What is this place
The Rosengart Collection is a modern art museum in central Lucerne, a few minutes from the station. Built on the collection of dealers Siegfried and Angela Rosengart, it is renowned for major holdings of Pablo Picasso and Paul Klee.
Key features
- Three display levels – basement with 125 works by Paul Klee, ground floor with Pablo Picasso paintings 1938–1969, first floor with Picasso works on paper and other artists.
- Five Picasso portraits of Angela Rosengart – a rare personal series on permanent view.
- Over 300 works and a “rendezvous with 25 masters” – from Monet and Cézanne to Matisse, Chagall, Braque and Miró.
- Former Swiss National Bank building 1923–1924 by Hermann Herter – converted for the museum by Roger Diener.
- Prime location – entrance at Pilatusstrasse 10, ~3 minutes on foot from Lucerne station.
What to see
- A chronological sequence of Picasso paintings on the ground floor and his works on paper upstairs.
- The Paul Klee floor covering all phases of his oeuvre.
- The preserved former bank boardroom and the neoclassical interior ensemble.
History
Siegfried and Angela Rosengart assembled their modern art holdings through the 20th century; in 1978 parts of the Picasso group were shown in a dedicated museum in Lucerne.
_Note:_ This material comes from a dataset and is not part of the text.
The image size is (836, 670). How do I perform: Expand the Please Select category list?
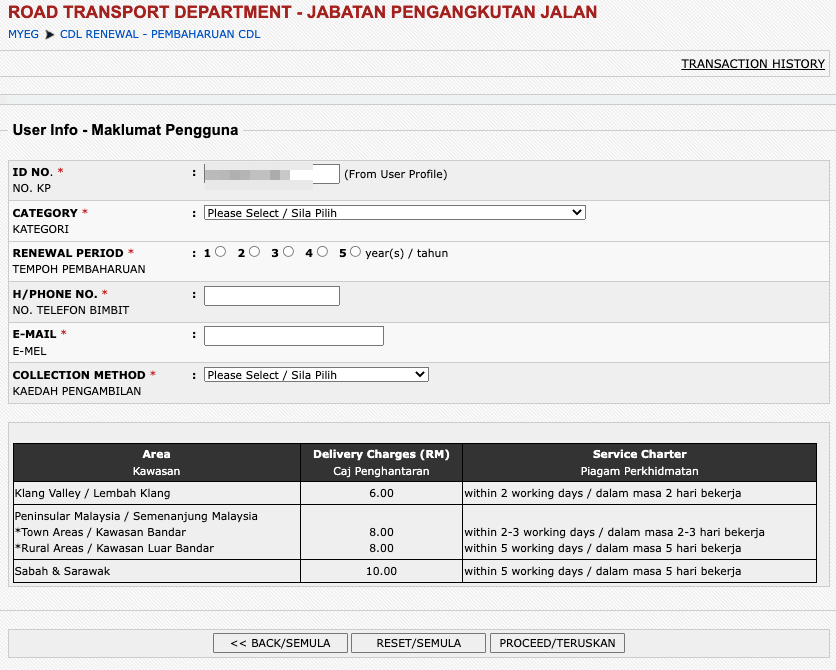pos(394,212)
In 1992 Angela established the Rosengart Foundation to prepare a permanent public home.
In 2000 the Foundation purchased the 1923–1924 National Bank building and commissioned Diener & Diener to convert it. The museum opened to the public on 26 March 2002, spanning three floors and cementing Lucerne as a key venue for classic modernism.
Practical information
Location: Pilatusstrasse 10, 6003 Lucerne – 3 minutes’ walk from the station.
Getting there: Walk from Luzern Bahnhof via Zentralstrasse to Pilatusstrasse; bus stops Bahnhof and Kantonalbank nearby.
Access: Fully wheelchair-accessible; pushchairs are not permitted inside.
Visiting hours: April–October daily 10:00–18:00; November–March daily 11:00–17:00; closed only on Fasnacht carnival days.
Visit duration: 60–90 minutes; up to 2 hours with an audio guide and pauses.
Best time: Weekday mornings for quieter galleries; a good rainy-day option thanks to intimate rooms.
Notes: Tickets – adults CHF 20, seniors/registered disabled CHF 18, students up to 30 and children 7–16 CHF 10; Swiss Museum Pass and Raiffeisen card accepted; public Sunday tours add CHF 8 to admission.